A few days later Whippet reported back.

“He was dismissive of the idea,” she said. “I tried to tell him I know people who are union and make fourteen bucks an hour plus tips, but no. He compared it to cab driving.”

“Negatively, I assume?”

“Yep.”

He and I had discussed the possibility of him bartending years ago when we were still together, and his main objection was the smoky environment. Now that it’s illegal to smoke in public places in Washington State, this is no longer an issue.

On one hand, I’m glad to see that the seed has taken a little bit of a root. It could be a viable way for him to support his new family, especially if his babymama is working the dayshift. On the other hand, he stole from every job he had, before and during the time I knew him, so I don’t know if he could keep his hand out of the till. There was no till to steal from while he was driving cab, but I found out later he was cheating on his taxes. Plus the being surrounded by booze all day may be an issue. This could go well…or sideways. He has to know by now he can’t do the nine-to-five. (And in this post you can see the kind of lameass, bullshit excuses I used to make for him.)

I feel sorry for everyone around him. I think his dad’s still supporting him somewhat, and I this summer his babymama said something about tapping out her 401K. That’s some expensive sperm. The good news is that I’ve discovered I enjoy long-distance meddling, especially when there’s no real risk (as big daddy will bail him out).

● **RECORDS SHOWN**
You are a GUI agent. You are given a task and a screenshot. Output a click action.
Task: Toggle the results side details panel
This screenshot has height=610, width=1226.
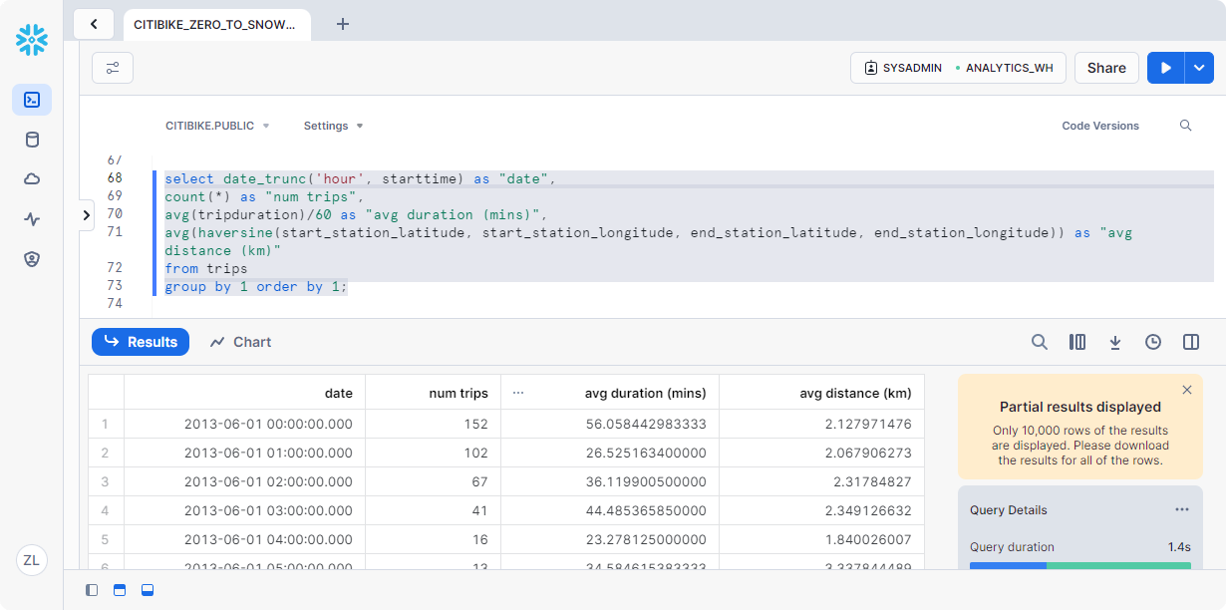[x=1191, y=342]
...
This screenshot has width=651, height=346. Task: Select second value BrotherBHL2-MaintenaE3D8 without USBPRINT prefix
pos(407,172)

● **TASK SET**
• 1. In the excerpted text about the former partner's job prospects, what was his main objection to bartending when the two were still together?
• 2. Write a continuation of the excerpted text about the former partner's job prospects, picking up after its final sentence.

● **ANSWERS TO THE TASKS**
• 1. The smoky environment.

• 2.
Franny said she missed me and I could hear a real urgency there. I can tell when she’s just being diplomo-girl and when she means it. She said she keeps aking her dad how many days until she comes back to my house. I thought I was the only one who got that question. I never thought the tables would turn like this. When I walked away from him, I thought there was a real possibility I would lose her as well. I think things are a little rough going there right now. The last time she was over she said that her dad is “sooo poor” which is probably causing a lot of stress. Poor kiddo. I get her in about a week, and she assured me she’s on the countdown.

7 thoughts on “See I pulled me a balla man / And I don’t gotta work at the mall again

  1. How long does SeaFed have Franny per visit? Poor kiddo…I feel sad for her. That potato salad thing was wacked yo…my husband liked it of course! HAHA

  2. “I feel sorry for everyone around him.” – LOL

    You know what? I don’t even know him and I do too!